As a way to further reflect on their experience with Campus Cupboard, polish their communication skills, and explore new topics related to food and sustainability, Campus Cupboard volunteers will be publishing weekly blogs this fall. Below, Oscar kicks off the “Food and Sustainability Series” with a topic he has been interested in learning more about. Check back each Monday for new musings from the students!
By Oscar Martinez (’16)
Last year, Minnesota increased the mandate from a 5 percent minimal biodiesel blend (B5) in its diesel fuel supply to B10. The shift occurred because biodiesel has demonstrated substantial reduction in particulate and greenhouse gas (GHG) emissions. As the statue currently reads, Minnesota will be raising to B20 by 2018.
Biodiesel is a renewable, clean-burning substance made from oils and natural fats (e.g., soybean oil, and animal fats) that is reducing dependence of fossil fuels. If I was in the same mindset that I had been in three years ago and listened to these statements, I would be asking why the state is not aiming for higher biodiesel blends. Luckily (or maybe not), playing the scientist in college has opened my mind. Through lecture, lab research, and discussion, I have found that biodiesel and other renewable energy sources are not 100% practical.

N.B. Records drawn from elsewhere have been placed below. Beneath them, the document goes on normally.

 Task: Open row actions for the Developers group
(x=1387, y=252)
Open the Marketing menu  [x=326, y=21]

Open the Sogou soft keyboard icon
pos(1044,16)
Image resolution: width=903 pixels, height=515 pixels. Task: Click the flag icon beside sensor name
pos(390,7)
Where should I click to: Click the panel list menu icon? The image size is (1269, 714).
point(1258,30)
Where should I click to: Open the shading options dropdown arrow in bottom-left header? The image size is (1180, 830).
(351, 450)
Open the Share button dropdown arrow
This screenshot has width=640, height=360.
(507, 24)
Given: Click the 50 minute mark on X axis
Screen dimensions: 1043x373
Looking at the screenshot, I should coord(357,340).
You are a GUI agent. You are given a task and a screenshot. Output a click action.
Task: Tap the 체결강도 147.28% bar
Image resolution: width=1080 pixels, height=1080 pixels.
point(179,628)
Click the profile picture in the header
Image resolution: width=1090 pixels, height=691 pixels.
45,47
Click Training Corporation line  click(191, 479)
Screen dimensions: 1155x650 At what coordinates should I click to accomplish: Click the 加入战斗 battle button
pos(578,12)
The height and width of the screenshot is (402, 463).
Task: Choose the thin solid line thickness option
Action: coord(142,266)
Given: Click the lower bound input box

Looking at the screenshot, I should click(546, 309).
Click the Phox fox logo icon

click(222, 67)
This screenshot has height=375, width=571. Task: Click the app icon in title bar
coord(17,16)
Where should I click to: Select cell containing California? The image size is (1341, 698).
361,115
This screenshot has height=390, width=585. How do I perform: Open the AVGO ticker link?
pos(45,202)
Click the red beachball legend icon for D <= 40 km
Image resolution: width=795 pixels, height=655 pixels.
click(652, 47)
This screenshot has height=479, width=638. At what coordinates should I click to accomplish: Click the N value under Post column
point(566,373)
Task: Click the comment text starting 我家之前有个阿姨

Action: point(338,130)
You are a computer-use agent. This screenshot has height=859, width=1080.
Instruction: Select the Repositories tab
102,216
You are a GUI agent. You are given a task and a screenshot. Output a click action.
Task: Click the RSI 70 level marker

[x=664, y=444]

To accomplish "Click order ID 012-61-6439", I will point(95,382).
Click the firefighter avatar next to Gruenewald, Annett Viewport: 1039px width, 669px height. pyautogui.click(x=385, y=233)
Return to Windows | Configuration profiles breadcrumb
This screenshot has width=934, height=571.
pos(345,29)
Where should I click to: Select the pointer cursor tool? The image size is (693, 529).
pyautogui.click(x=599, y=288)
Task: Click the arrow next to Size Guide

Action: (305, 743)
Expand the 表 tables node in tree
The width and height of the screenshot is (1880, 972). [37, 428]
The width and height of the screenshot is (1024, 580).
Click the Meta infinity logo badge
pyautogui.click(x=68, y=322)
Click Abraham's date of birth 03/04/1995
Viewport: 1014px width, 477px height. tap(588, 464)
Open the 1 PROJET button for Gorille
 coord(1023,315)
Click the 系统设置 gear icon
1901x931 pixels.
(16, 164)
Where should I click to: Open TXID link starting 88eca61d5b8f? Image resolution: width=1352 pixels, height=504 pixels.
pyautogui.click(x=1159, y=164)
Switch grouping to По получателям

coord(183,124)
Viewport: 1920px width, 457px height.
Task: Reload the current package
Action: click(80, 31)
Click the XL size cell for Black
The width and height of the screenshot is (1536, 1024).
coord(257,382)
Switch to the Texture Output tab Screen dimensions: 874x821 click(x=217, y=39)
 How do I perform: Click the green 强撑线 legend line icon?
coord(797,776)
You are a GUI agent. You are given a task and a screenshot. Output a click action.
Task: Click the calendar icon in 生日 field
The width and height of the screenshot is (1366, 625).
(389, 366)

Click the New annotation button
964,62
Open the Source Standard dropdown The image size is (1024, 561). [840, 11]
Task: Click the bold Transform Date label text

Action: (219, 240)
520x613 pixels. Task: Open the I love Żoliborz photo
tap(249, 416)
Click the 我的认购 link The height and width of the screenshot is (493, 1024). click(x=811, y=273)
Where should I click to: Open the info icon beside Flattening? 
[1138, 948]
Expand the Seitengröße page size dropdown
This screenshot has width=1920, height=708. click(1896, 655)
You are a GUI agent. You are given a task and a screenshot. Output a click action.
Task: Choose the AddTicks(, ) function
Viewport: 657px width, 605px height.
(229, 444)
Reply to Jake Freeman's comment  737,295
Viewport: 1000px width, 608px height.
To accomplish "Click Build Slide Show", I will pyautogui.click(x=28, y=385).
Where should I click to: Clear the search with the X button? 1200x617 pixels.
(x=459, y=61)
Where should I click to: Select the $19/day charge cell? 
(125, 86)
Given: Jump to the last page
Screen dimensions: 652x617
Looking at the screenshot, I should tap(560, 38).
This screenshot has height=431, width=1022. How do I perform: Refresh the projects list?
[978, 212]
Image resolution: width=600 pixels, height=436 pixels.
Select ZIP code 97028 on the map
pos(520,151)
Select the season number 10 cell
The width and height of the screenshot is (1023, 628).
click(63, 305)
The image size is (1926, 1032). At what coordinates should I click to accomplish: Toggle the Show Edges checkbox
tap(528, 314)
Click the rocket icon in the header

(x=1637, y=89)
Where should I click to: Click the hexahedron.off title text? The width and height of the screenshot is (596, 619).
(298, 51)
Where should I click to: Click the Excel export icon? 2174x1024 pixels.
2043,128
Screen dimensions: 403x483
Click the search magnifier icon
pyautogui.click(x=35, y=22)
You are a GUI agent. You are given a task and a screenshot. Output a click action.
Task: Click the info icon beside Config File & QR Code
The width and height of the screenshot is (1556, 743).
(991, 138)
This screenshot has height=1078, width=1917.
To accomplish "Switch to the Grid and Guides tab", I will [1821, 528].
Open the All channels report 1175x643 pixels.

Biodiesel may reduce carbon emissions, but it has been found to increase emissions of NO and NO2, nitrogen oxide gases that can cause respiratory damage. At the same time, biodiesel produced from saturated fatty acids (e.g., yellow grease) has the potential to freeze and form crystals that plug fuel filters. In the end, biodiesel is a potential danger.
The freezing issue explains why Minnesota only requires the B10 mandate from April – September, the summer months. For the colder weather months, October – March, B5 is acceptable. I found gas stations to be complying fairly well, as I measured the biodiesel percentage of four gas stations between B5 and B10.
Do not get me wrong. Renewable energy such as biodiesel has unlocked potential that can create a sustainable future by replacing fossil fuels while putting “waste” fuel to work. I want to tap into that potential just as much as the next environmentalist, but we still have giant steps to make. Many initiatives that have success at the small scale come across difficulties on a larger platform.
As a result, we have to find a delicate balance in using nonrenewable energy sources and renewable energy sources.
This topic deserves more pages, but unfortunately, I cannot do that right now (next week is mid-terms, and there is a correlation between procrastinating studying and receiving an unwanted grade).
Don’t let my studying prevent you from considering all the reasons why we are not running on 100% biodiesel (or any other nonrenewable energy source). I highlighted two potential effects of biodiesel to prevent you from seeing it with tunnel vision and assume it’s all positive. Do not be afraid to get out there and get the whole picture.
Biofuel will be fueling more cars by 2018. I hope that it can fuel a broader outlook in you by then as well.
Oscar Martinez is a senior at Augsburg College. He will graduate in spring 2016 with a Bachelor’s degree in chemistry. When Oscar is not playing scientist, he is engaging in work that helps the Augsburg community and the surrounding neighborhoods. If you see him around, give him money for a toasted bagel with honey almond smear. Kidding. Say a simple hello or start a conversation with him.